About this exercise = Make an exact copy, without pictures, of the lines below from the one containing "Task: Select the candlestick chart style icon" to the last line, both ends included.
[Provided information Boundary: Start]
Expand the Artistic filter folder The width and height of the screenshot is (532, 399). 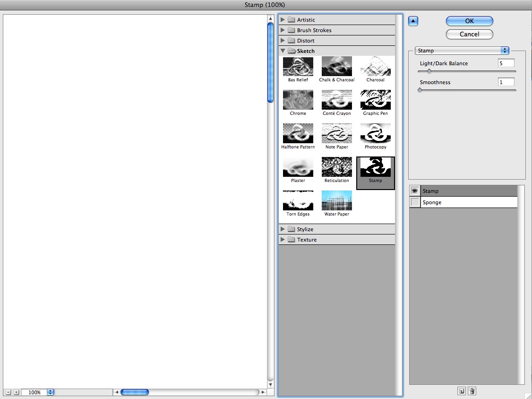click(283, 20)
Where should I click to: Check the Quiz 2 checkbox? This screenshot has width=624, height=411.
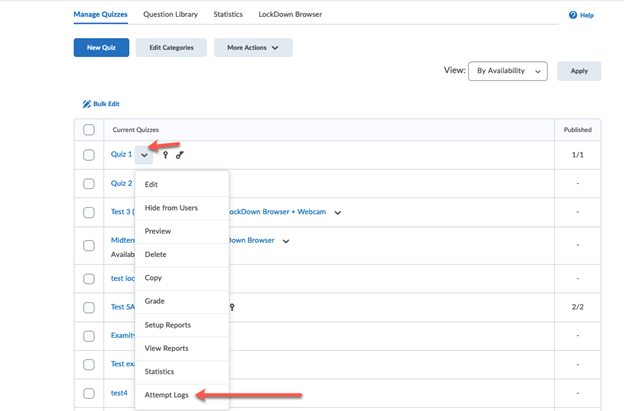tap(89, 184)
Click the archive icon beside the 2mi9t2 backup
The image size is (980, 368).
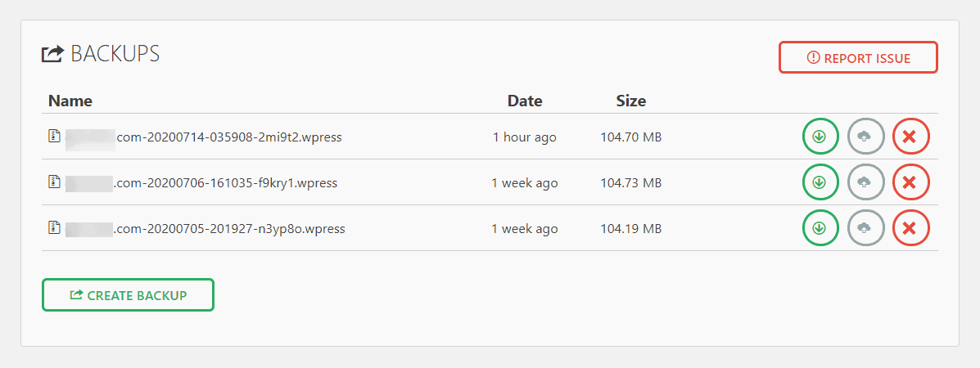click(53, 137)
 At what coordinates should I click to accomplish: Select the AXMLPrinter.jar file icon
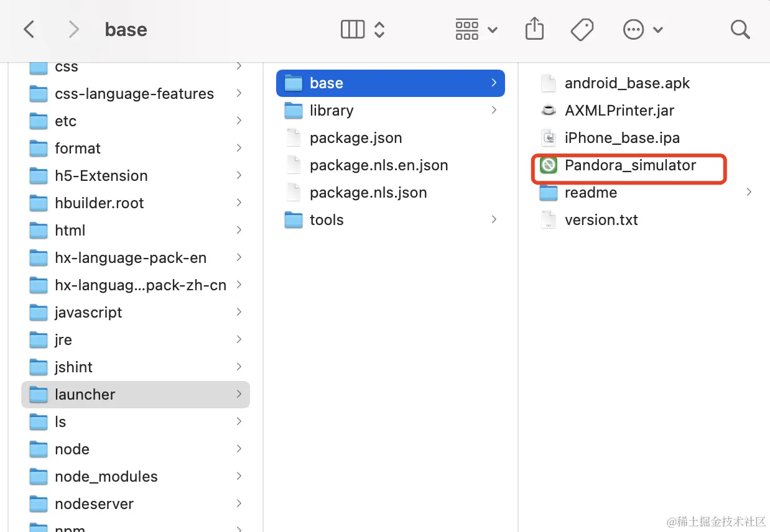[549, 111]
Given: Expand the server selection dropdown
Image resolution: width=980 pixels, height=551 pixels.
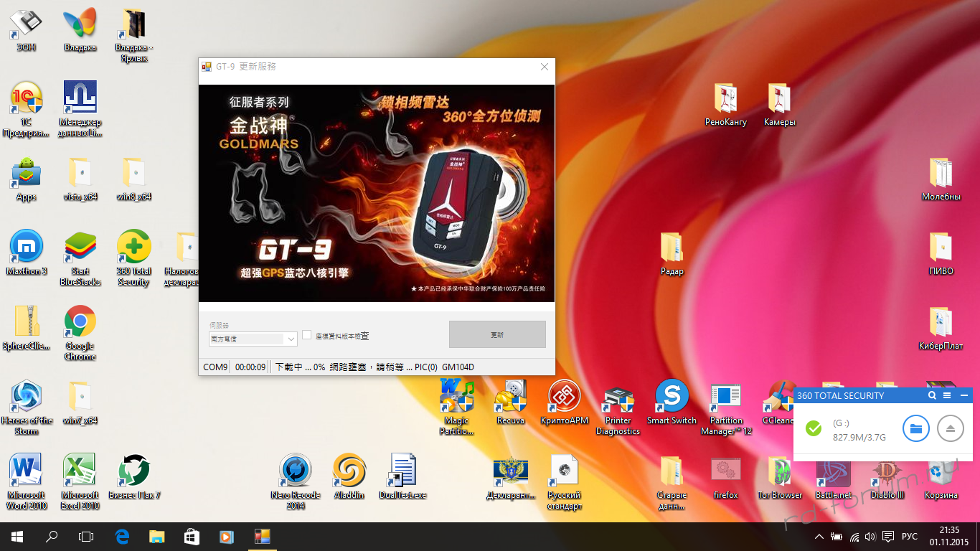Looking at the screenshot, I should pos(291,339).
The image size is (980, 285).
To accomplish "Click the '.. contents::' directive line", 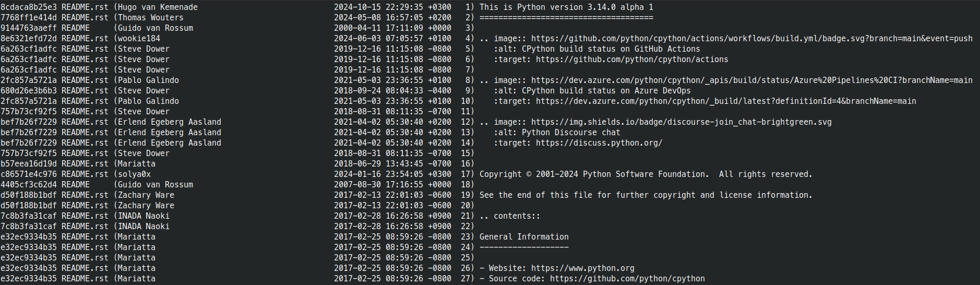I will pos(509,216).
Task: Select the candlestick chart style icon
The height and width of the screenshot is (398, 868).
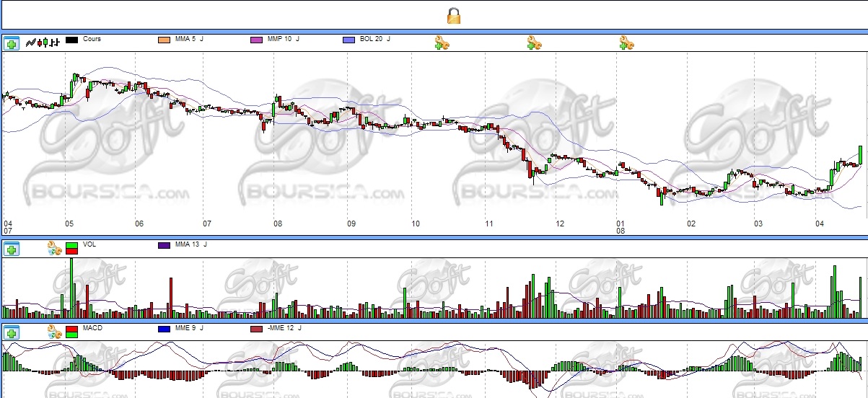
[Provided information Boundary: End]
Written reply =
Task: Select the candlestick chart style icon
The height and width of the screenshot is (398, 868).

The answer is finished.